╭──
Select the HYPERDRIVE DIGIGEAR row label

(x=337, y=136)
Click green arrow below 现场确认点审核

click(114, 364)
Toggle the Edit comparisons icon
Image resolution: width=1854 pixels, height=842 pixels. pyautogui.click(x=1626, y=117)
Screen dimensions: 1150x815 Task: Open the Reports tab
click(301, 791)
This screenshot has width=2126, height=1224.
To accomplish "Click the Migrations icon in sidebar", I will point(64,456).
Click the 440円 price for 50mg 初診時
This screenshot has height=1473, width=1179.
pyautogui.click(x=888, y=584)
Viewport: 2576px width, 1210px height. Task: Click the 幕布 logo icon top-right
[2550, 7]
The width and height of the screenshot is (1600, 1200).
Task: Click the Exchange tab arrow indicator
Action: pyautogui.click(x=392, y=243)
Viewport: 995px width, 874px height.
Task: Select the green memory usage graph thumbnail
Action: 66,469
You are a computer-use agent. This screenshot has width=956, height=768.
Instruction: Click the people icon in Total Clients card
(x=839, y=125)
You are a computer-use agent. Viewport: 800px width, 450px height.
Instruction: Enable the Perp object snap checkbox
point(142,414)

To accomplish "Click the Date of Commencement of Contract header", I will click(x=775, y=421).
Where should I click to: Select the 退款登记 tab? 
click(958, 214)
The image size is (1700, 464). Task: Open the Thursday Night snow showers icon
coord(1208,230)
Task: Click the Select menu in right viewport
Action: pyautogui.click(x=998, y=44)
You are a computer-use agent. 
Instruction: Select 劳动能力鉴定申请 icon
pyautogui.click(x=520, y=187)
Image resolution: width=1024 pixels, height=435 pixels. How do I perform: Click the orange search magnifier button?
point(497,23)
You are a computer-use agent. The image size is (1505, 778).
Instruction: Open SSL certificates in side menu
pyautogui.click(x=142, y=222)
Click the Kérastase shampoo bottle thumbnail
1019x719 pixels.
╰──
--- EXERCISE DIRECTIONS ---
Rewrite the entries from the line with "Toggle the Edit comparisons icon" through the line with "click(301, 791)", changing "Reports tab" to "Analytics tab" and leaving everything else unchanged.

--- FINISHED EXERCISE ---
Toggle the Edit comparisons icon
Image resolution: width=1854 pixels, height=842 pixels. pyautogui.click(x=1626, y=117)
Screen dimensions: 1150x815 Task: Open the Analytics tab
click(301, 791)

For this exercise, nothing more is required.